**Exercise goal**
Whenever a line in the entries below contains "will", copy that line.

**Information supplied**
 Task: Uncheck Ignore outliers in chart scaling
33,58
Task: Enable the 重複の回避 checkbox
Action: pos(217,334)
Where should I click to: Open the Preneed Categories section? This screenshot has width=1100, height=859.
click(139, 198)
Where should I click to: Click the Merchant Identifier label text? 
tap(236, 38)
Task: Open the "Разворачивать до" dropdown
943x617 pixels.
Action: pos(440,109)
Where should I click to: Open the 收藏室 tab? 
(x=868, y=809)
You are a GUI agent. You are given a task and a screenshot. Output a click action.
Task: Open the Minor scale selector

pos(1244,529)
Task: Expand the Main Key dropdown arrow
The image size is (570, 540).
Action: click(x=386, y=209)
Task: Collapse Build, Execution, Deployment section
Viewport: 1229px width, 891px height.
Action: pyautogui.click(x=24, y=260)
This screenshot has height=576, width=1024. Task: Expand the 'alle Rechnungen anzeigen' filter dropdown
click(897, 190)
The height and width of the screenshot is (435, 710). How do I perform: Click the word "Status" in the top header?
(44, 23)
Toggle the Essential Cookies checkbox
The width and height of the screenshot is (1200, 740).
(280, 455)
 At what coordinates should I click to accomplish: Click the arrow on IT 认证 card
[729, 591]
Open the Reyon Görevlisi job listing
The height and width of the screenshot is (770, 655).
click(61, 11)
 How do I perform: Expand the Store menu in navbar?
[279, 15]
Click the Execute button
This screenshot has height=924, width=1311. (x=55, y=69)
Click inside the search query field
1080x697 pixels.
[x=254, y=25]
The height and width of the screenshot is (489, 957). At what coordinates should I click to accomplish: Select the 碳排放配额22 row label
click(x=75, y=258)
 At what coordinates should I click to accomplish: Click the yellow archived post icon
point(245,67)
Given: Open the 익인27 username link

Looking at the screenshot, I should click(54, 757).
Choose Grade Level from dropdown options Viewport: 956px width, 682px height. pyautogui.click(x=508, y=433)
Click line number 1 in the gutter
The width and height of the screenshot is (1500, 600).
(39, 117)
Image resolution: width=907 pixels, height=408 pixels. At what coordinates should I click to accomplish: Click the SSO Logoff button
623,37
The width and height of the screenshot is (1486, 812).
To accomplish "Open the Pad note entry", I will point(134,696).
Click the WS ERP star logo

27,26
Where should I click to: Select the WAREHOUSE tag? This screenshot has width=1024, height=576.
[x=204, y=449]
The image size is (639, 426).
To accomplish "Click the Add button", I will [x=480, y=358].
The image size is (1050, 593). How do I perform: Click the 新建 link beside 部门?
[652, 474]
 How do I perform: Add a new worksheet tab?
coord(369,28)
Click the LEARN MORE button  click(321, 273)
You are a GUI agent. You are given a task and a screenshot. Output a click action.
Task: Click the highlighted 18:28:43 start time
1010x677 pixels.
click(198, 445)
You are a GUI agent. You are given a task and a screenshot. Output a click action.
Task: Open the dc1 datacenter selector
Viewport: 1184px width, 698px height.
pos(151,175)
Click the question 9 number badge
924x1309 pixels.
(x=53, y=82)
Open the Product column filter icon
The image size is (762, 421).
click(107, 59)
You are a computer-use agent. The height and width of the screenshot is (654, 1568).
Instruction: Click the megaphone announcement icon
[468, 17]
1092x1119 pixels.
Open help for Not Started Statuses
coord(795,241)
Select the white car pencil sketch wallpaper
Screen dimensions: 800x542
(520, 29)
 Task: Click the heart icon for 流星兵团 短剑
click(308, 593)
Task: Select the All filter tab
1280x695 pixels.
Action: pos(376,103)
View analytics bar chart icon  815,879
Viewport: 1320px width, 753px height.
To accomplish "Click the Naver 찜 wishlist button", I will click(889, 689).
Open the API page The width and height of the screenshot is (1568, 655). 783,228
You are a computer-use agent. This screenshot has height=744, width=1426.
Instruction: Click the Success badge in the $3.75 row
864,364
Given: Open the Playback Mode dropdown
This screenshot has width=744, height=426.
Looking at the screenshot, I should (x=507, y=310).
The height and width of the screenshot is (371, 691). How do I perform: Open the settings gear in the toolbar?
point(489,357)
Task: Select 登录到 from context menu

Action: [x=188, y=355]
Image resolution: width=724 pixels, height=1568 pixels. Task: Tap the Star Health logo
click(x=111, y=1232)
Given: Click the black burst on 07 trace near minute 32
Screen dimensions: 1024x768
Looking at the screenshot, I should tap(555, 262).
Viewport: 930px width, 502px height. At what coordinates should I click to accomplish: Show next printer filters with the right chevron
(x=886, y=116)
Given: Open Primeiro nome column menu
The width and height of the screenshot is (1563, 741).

**Exercise output**
To accomplish "Open the Pad note entry", I will point(134,696).
To accomplish "Click the Add button", I will [x=480, y=358].
To accomplish "Click the Naver 찜 wishlist button", I will click(889, 689).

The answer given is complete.